▸ The task
Please output each entry exactly as it appears.

>>

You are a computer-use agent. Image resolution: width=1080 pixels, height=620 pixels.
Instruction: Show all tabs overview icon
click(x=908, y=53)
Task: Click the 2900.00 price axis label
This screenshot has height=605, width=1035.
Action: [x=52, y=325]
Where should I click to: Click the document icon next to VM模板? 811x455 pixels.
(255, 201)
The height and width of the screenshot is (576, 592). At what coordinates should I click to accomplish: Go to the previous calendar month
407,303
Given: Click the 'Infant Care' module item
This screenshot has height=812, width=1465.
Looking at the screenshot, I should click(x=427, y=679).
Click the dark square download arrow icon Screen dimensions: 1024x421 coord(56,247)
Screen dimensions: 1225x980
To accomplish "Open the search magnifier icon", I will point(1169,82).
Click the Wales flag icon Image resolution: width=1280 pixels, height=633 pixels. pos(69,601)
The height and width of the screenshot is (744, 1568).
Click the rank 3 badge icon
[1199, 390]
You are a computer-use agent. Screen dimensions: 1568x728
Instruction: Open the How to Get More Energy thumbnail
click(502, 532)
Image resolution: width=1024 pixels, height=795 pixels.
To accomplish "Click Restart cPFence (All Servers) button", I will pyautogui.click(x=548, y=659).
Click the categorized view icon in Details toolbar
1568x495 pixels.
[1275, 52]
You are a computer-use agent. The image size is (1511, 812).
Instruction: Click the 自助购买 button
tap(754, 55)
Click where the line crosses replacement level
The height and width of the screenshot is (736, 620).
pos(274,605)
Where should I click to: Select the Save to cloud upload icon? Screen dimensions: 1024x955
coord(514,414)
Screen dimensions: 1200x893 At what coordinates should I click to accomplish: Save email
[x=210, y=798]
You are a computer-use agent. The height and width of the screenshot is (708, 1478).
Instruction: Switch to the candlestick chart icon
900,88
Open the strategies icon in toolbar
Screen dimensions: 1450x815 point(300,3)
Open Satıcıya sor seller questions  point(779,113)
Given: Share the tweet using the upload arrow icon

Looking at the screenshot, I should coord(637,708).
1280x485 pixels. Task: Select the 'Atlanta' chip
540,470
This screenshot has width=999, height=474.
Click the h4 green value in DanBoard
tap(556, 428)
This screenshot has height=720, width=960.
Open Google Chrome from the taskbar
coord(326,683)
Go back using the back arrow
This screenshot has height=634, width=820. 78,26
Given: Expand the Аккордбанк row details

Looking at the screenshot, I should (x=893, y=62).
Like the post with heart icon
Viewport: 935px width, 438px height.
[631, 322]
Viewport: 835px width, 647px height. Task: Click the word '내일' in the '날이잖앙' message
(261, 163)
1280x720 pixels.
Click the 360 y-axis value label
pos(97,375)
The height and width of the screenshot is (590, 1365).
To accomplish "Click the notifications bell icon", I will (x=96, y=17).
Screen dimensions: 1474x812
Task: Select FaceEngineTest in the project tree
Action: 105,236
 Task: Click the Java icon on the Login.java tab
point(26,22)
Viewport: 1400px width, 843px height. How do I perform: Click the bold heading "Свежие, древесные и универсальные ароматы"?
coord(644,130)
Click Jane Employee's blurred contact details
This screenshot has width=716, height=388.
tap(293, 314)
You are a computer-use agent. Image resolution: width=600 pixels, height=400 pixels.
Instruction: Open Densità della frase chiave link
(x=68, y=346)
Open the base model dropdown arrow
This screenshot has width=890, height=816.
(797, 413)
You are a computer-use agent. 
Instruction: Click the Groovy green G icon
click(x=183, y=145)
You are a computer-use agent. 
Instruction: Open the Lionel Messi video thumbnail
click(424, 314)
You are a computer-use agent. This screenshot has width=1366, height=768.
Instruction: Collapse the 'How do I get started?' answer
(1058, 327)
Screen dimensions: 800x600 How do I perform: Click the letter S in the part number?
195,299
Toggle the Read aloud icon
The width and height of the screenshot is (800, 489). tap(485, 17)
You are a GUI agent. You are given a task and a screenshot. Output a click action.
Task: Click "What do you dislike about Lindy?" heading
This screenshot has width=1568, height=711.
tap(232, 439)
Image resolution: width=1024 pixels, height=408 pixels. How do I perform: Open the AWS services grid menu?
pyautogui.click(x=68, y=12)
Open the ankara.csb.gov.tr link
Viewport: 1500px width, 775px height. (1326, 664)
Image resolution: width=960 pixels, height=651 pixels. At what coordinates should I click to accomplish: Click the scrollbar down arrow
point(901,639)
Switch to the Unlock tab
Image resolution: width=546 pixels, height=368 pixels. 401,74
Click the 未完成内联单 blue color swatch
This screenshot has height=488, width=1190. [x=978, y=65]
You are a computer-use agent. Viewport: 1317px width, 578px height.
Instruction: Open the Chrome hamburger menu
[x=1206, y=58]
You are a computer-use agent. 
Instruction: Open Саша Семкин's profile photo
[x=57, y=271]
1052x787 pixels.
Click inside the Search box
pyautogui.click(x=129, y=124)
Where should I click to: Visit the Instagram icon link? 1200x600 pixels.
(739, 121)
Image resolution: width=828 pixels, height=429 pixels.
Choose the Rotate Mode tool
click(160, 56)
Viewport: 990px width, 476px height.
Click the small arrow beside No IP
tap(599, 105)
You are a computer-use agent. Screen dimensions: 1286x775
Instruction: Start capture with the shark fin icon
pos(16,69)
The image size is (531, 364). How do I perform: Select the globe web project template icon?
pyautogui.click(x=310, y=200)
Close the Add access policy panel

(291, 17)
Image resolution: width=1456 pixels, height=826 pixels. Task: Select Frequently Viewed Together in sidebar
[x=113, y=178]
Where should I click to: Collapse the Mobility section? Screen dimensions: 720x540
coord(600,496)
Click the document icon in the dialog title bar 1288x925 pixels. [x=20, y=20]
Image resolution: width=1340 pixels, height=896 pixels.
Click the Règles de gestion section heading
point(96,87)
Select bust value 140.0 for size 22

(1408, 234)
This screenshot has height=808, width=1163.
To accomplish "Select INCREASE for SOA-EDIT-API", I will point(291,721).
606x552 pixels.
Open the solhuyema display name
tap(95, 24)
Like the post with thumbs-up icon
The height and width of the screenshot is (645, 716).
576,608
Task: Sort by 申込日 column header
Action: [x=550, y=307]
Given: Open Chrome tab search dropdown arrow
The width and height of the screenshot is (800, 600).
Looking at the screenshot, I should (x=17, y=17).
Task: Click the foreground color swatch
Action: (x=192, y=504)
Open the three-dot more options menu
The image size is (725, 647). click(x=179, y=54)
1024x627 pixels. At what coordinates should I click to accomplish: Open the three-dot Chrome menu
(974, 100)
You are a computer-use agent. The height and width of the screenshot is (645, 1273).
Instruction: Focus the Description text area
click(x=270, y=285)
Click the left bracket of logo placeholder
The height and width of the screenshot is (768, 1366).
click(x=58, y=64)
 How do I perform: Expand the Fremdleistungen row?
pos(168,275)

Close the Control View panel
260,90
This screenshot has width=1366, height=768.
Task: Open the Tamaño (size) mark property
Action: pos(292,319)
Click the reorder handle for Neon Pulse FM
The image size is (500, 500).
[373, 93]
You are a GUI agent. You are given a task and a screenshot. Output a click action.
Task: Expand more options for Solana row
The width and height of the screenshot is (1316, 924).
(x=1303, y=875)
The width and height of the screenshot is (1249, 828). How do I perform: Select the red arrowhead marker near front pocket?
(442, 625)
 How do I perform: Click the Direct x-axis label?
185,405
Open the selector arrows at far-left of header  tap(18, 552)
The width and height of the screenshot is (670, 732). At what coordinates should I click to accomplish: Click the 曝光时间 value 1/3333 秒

<<

▸ Written solution
You are a computer-use agent. Image resolution: width=1080 pixels, height=620 pixels.
Instruction: Show all tabs overview icon
click(x=908, y=53)
Task: Click the 2900.00 price axis label
This screenshot has height=605, width=1035.
Action: [x=52, y=325]
Where should I click to: Click the document icon next to VM模板? 811x455 pixels.
(255, 201)
The height and width of the screenshot is (576, 592). At what coordinates should I click to accomplish: Go to the previous calendar month
407,303
Given: Click the 'Infant Care' module item
This screenshot has height=812, width=1465.
Looking at the screenshot, I should click(x=427, y=679).
Click the dark square download arrow icon Screen dimensions: 1024x421 coord(56,247)
Screen dimensions: 1225x980
To accomplish "Open the search magnifier icon", I will point(1169,82).
Click the Wales flag icon Image resolution: width=1280 pixels, height=633 pixels. pos(69,601)
The height and width of the screenshot is (744, 1568).
Click the rank 3 badge icon
[1199, 390]
You are a computer-use agent. Screen dimensions: 1568x728
Instruction: Open the How to Get More Energy thumbnail
click(502, 532)
Image resolution: width=1024 pixels, height=795 pixels.
To accomplish "Click Restart cPFence (All Servers) button", I will pyautogui.click(x=548, y=659).
Click the categorized view icon in Details toolbar
1568x495 pixels.
[1275, 52]
You are a computer-use agent. The image size is (1511, 812).
Instruction: Click the 自助购买 button
tap(754, 55)
Click where the line crosses replacement level
The height and width of the screenshot is (736, 620).
pos(274,605)
Where should I click to: Select the Save to cloud upload icon? Screen dimensions: 1024x955
coord(514,414)
Screen dimensions: 1200x893 At what coordinates should I click to accomplish: Save email
[x=210, y=798]
You are a computer-use agent. The height and width of the screenshot is (708, 1478).
Instruction: Switch to the candlestick chart icon
900,88
Open the strategies icon in toolbar
Screen dimensions: 1450x815 point(300,3)
Open Satıcıya sor seller questions  point(779,113)
Given: Share the tweet using the upload arrow icon

Looking at the screenshot, I should coord(637,708).
1280x485 pixels. Task: Select the 'Atlanta' chip
540,470
This screenshot has width=999, height=474.
Click the h4 green value in DanBoard
tap(556, 428)
This screenshot has height=720, width=960.
Open Google Chrome from the taskbar
coord(326,683)
Go back using the back arrow
This screenshot has height=634, width=820. 78,26
Given: Expand the Аккордбанк row details

Looking at the screenshot, I should (x=893, y=62).
Like the post with heart icon
Viewport: 935px width, 438px height.
[631, 322]
Viewport: 835px width, 647px height. Task: Click the word '내일' in the '날이잖앙' message
(261, 163)
1280x720 pixels.
Click the 360 y-axis value label
pos(97,375)
The height and width of the screenshot is (590, 1365).
To accomplish "Click the notifications bell icon", I will (x=96, y=17).
Screen dimensions: 1474x812
Task: Select FaceEngineTest in the project tree
Action: 105,236
 Task: Click the Java icon on the Login.java tab
point(26,22)
Viewport: 1400px width, 843px height. How do I perform: Click the bold heading "Свежие, древесные и универсальные ароматы"?
coord(644,130)
Click Jane Employee's blurred contact details
This screenshot has width=716, height=388.
tap(293, 314)
You are a computer-use agent. Image resolution: width=600 pixels, height=400 pixels.
Instruction: Open Densità della frase chiave link
(x=68, y=346)
Open the base model dropdown arrow
This screenshot has width=890, height=816.
(797, 413)
You are a computer-use agent. 
Instruction: Click the Groovy green G icon
click(x=183, y=145)
You are a computer-use agent. 
Instruction: Open the Lionel Messi video thumbnail
click(424, 314)
You are a computer-use agent. This screenshot has width=1366, height=768.
Instruction: Collapse the 'How do I get started?' answer
(1058, 327)
Screen dimensions: 800x600 How do I perform: Click the letter S in the part number?
195,299
Toggle the Read aloud icon
The width and height of the screenshot is (800, 489). tap(485, 17)
You are a GUI agent. You are given a task and a screenshot. Output a click action.
Task: Click "What do you dislike about Lindy?" heading
This screenshot has width=1568, height=711.
tap(232, 439)
Image resolution: width=1024 pixels, height=408 pixels. How do I perform: Open the AWS services grid menu?
pyautogui.click(x=68, y=12)
Open the ankara.csb.gov.tr link
Viewport: 1500px width, 775px height. (1326, 664)
Image resolution: width=960 pixels, height=651 pixels. At what coordinates should I click to accomplish: Click the scrollbar down arrow
point(901,639)
Switch to the Unlock tab
Image resolution: width=546 pixels, height=368 pixels. 401,74
Click the 未完成内联单 blue color swatch
This screenshot has height=488, width=1190. [x=978, y=65]
You are a computer-use agent. Viewport: 1317px width, 578px height.
Instruction: Open the Chrome hamburger menu
[x=1206, y=58]
You are a computer-use agent. 
Instruction: Open Саша Семкин's profile photo
[x=57, y=271]
1052x787 pixels.
Click inside the Search box
pyautogui.click(x=129, y=124)
Where should I click to: Visit the Instagram icon link? 1200x600 pixels.
(739, 121)
Image resolution: width=828 pixels, height=429 pixels.
Choose the Rotate Mode tool
click(160, 56)
Viewport: 990px width, 476px height.
Click the small arrow beside No IP
tap(599, 105)
You are a computer-use agent. Screen dimensions: 1286x775
Instruction: Start capture with the shark fin icon
pos(16,69)
The image size is (531, 364). How do I perform: Select the globe web project template icon?
pyautogui.click(x=310, y=200)
Close the Add access policy panel

(291, 17)
Image resolution: width=1456 pixels, height=826 pixels. Task: Select Frequently Viewed Together in sidebar
[x=113, y=178]
Where should I click to: Collapse the Mobility section? Screen dimensions: 720x540
coord(600,496)
Click the document icon in the dialog title bar 1288x925 pixels. [x=20, y=20]
Image resolution: width=1340 pixels, height=896 pixels.
Click the Règles de gestion section heading
point(96,87)
Select bust value 140.0 for size 22

(1408, 234)
This screenshot has height=808, width=1163.
To accomplish "Select INCREASE for SOA-EDIT-API", I will point(291,721).
606x552 pixels.
Open the solhuyema display name
tap(95, 24)
Like the post with thumbs-up icon
The height and width of the screenshot is (645, 716).
576,608
Task: Sort by 申込日 column header
Action: [x=550, y=307]
Given: Open Chrome tab search dropdown arrow
The width and height of the screenshot is (800, 600).
Looking at the screenshot, I should (x=17, y=17).
Task: Click the foreground color swatch
Action: (x=192, y=504)
Open the three-dot more options menu
The image size is (725, 647). click(x=179, y=54)
1024x627 pixels. At what coordinates should I click to accomplish: Open the three-dot Chrome menu
(974, 100)
You are a computer-use agent. The height and width of the screenshot is (645, 1273).
Instruction: Focus the Description text area
click(x=270, y=285)
Click the left bracket of logo placeholder
The height and width of the screenshot is (768, 1366).
click(x=58, y=64)
 How do I perform: Expand the Fremdleistungen row?
pos(168,275)

Close the Control View panel
260,90
This screenshot has width=1366, height=768.
Task: Open the Tamaño (size) mark property
Action: pos(292,319)
Click the reorder handle for Neon Pulse FM
The image size is (500, 500).
[373, 93]
You are a GUI agent. You are given a task and a screenshot. Output a click action.
Task: Expand more options for Solana row
The width and height of the screenshot is (1316, 924).
(x=1303, y=875)
The width and height of the screenshot is (1249, 828). How do I perform: Select the red arrowhead marker near front pocket?
(442, 625)
 How do I perform: Click the Direct x-axis label?
185,405
Open the selector arrows at far-left of header  tap(18, 552)
The width and height of the screenshot is (670, 732). At what coordinates should I click to accomplish: Click the 曝光时间 value 1/3333 秒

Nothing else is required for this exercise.